_Exercise description_
Could you transcribe all of the data exactly and skip any pictures?

══ Data under study ══

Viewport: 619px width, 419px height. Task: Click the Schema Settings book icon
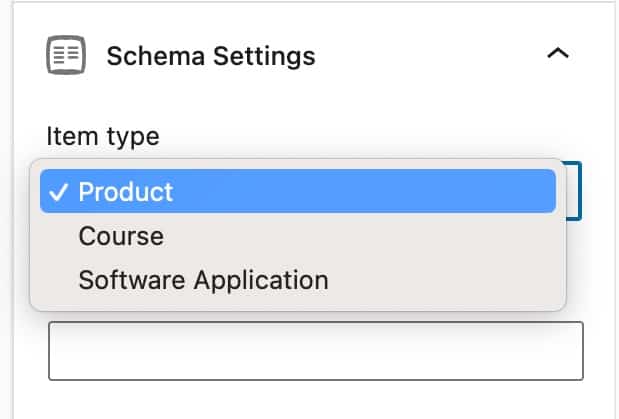pos(66,55)
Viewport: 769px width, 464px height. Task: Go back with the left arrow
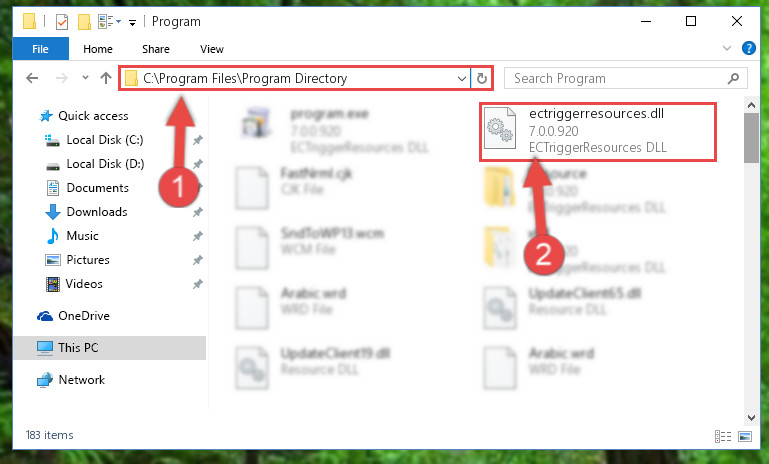32,78
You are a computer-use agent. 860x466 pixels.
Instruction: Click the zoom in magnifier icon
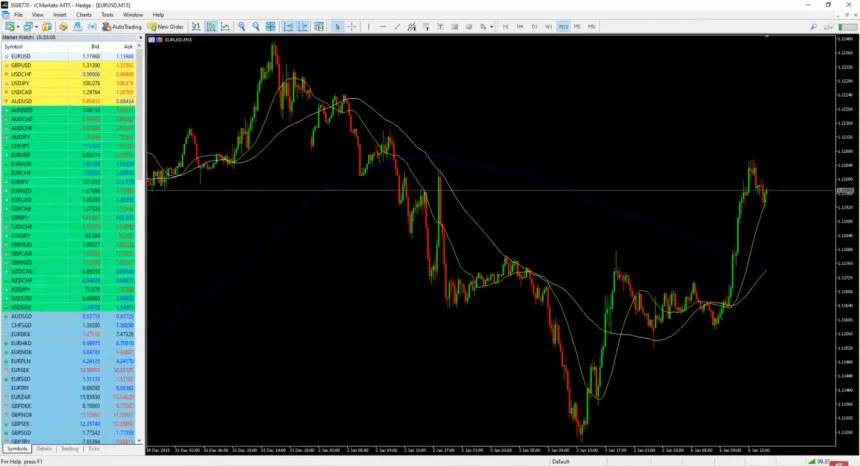tap(241, 26)
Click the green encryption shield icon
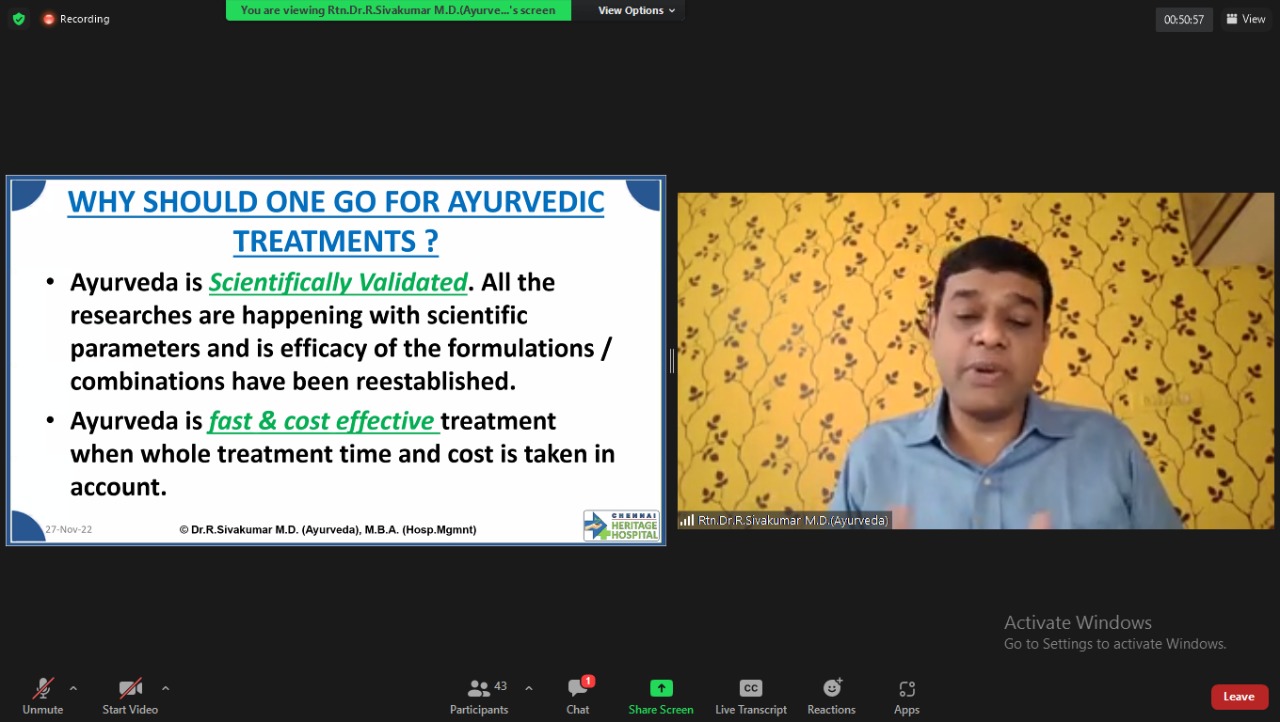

═══

_Answer section_
Viewport: 619px width, 419px height. Task: Click the Schema Settings book icon
pos(66,55)
Viewport: 769px width, 464px height. Task: Go back with the left arrow
32,78
You are a computer-use agent. 860x466 pixels.
Instruction: Click the zoom in magnifier icon
tap(241, 26)
Click the green encryption shield icon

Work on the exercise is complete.